Introspectively ruinous: the Pink Floyd lyric inspired by pure destruction

While touring for the 1977 album Animals, Pink Floyd frontman Roger Waters had grown tired of the live experience. What was once a sacred relationship between the band and the audience only a few years earlier had been corrupted by corporate swill, bloated egos, and an ever-unruly crowd seemingly less interested in the music playing before them.

Waters’ contempt reached such an apex he leaned over to a rowdy group at the front of their Montreal Olympic Stadium show and spat at them. Shocked by his own behaviour, Waters expressed to producer Bob Ezrin a growing alienated desire to construct a wall between himself and the audience. The conceptual seeds for their next album were planted there and then.
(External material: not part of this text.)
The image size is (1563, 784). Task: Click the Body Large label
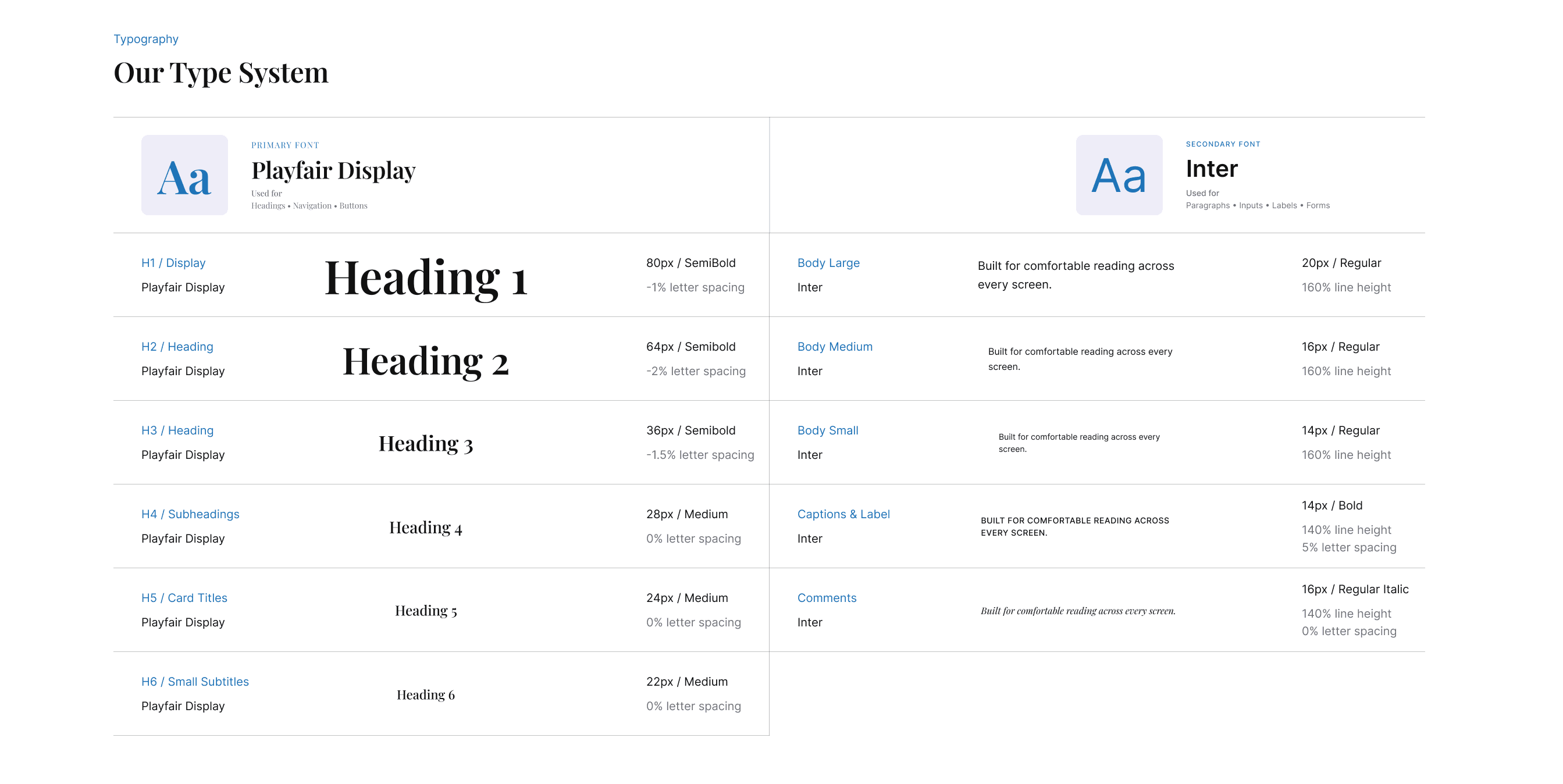pos(828,263)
Released in November 1979, Pink Floyd’s double LP rock opera The Wall marked the last of the classic album run and the first with Waters firmly at the creative helm. An amalgamation of himself and former band songwriter lost to mental health issues Syd Barrett, The Wall explores protagonist rock star Pink’s psychological collapse at the height of fame—a lifetime’s suppression of childhood trauma, artistic disillusionment, and building perceptions of failure all helping construct the psychological wall around him. As hubris and narcissism begin to threaten his marred ensconcement, his inner guilt tears down the psychological fortifications and forces Pink to engage with the outside world.

It could have been a cumbersome, self-absorbed bore, but thankfully, The Wall boasts some of Pink Floyd’s finest material. From David Gilmour’s earth-shattering solo on ‘Comfortably Numb’, ‘Goodbye Blue Sky’s haunted folk ruminations, and ‘Young Lust’s raucous funk, Floyd’s 11th studio effort boasted a musical scope that matched its lofty narrative ambitions without ever lapsing into theatrical bludgeoning. They also scored their most successful single, ‘Another Brick in the Wall (Part 2)‘, reaching number one on the UK and American charts.

Pink’s descent into fascistic hatred spells his lowest spiritual ebb, yet The Wall‘s violent crescendo is scored by ‘One of My Turns’. Having invited a groupie back to his hotel room having discovered his wife’s infidelity, Richard Wright’s eerie keys illustrate Pink’s numbed disconnect amid the girl’s come-ons and garbled TV that buzz in the background. Flashing into a fit of wounded rage, Gilmour’s hard rock attack breaks the icy catatonia as Pink trashes his room and violently hints at suicidal ideation, the girl running away and forcing Pink back into his self-imposed isolation.

Male rage, poor emotional regulation, and a childish need for comfort fuelling toxic behaviour places Pink among the many men who litter the music industry—and broader society—to this day. ‘One of My Turns’ starkly explores how violence swells and stews to a violent snap, often straddling fear as much as anger, the destruction of his hotel room and the frightening of people around him a candid illustration of his state of mind.

Further entrenched into the popular imagination by its feature in 1982’s Pink Floyd – The Wall movie, ‘One of My Turns’ stands among Pink Floyd’s most explosive and introspectively ruinous cuts in their entire oeuvre.